'''
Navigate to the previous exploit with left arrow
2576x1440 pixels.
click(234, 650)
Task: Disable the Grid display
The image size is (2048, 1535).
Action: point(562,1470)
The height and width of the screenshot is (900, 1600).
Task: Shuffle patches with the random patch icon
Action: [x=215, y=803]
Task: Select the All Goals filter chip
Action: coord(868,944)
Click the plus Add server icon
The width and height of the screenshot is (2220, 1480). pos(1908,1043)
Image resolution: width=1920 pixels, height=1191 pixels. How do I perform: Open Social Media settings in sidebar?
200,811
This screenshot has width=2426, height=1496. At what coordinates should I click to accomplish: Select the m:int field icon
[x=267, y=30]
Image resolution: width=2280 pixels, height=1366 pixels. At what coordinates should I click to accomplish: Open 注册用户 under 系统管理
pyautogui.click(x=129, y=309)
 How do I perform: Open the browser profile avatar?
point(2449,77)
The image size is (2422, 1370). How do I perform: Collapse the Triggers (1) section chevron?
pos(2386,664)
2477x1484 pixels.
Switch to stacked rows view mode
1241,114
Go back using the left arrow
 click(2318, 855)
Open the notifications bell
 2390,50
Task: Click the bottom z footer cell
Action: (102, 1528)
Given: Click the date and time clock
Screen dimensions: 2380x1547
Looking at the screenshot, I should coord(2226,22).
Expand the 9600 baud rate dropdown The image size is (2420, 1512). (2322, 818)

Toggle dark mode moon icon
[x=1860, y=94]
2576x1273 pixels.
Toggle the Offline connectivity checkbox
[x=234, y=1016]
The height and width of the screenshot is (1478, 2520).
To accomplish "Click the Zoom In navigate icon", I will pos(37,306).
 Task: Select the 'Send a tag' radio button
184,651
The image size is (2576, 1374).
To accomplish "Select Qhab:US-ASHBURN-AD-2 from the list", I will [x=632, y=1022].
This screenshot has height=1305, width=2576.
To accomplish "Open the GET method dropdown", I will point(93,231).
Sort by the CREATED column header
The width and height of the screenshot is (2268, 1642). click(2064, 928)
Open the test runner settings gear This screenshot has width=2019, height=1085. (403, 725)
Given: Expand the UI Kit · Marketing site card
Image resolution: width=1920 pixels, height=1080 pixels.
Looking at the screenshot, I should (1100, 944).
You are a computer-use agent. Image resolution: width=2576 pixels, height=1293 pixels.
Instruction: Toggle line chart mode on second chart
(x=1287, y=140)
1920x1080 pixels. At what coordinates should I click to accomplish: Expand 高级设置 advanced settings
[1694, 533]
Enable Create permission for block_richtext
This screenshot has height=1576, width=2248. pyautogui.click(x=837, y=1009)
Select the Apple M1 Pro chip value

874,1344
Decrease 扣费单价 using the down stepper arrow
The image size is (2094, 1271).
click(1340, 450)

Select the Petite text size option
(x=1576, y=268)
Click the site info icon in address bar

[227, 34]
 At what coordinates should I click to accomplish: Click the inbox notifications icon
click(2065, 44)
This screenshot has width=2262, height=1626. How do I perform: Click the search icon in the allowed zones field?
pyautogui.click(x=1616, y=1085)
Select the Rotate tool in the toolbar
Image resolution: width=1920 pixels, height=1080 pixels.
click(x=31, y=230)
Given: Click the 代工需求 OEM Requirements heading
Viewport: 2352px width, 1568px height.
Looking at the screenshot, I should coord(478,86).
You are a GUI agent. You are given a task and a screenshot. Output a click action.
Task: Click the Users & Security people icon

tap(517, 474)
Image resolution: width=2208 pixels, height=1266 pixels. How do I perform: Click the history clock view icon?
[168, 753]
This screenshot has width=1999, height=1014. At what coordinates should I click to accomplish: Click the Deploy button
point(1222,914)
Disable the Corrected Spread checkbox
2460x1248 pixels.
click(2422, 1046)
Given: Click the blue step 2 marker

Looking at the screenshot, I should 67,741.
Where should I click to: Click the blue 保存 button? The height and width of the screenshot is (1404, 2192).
'''
EXERCISE DETAILS: Copy each line of the listing that holds the word "dropdown".

COMPLETED EXERCISE:
Expand the 9600 baud rate dropdown The image size is (2420, 1512). (2322, 818)
To accomplish "Open the GET method dropdown", I will point(93,231).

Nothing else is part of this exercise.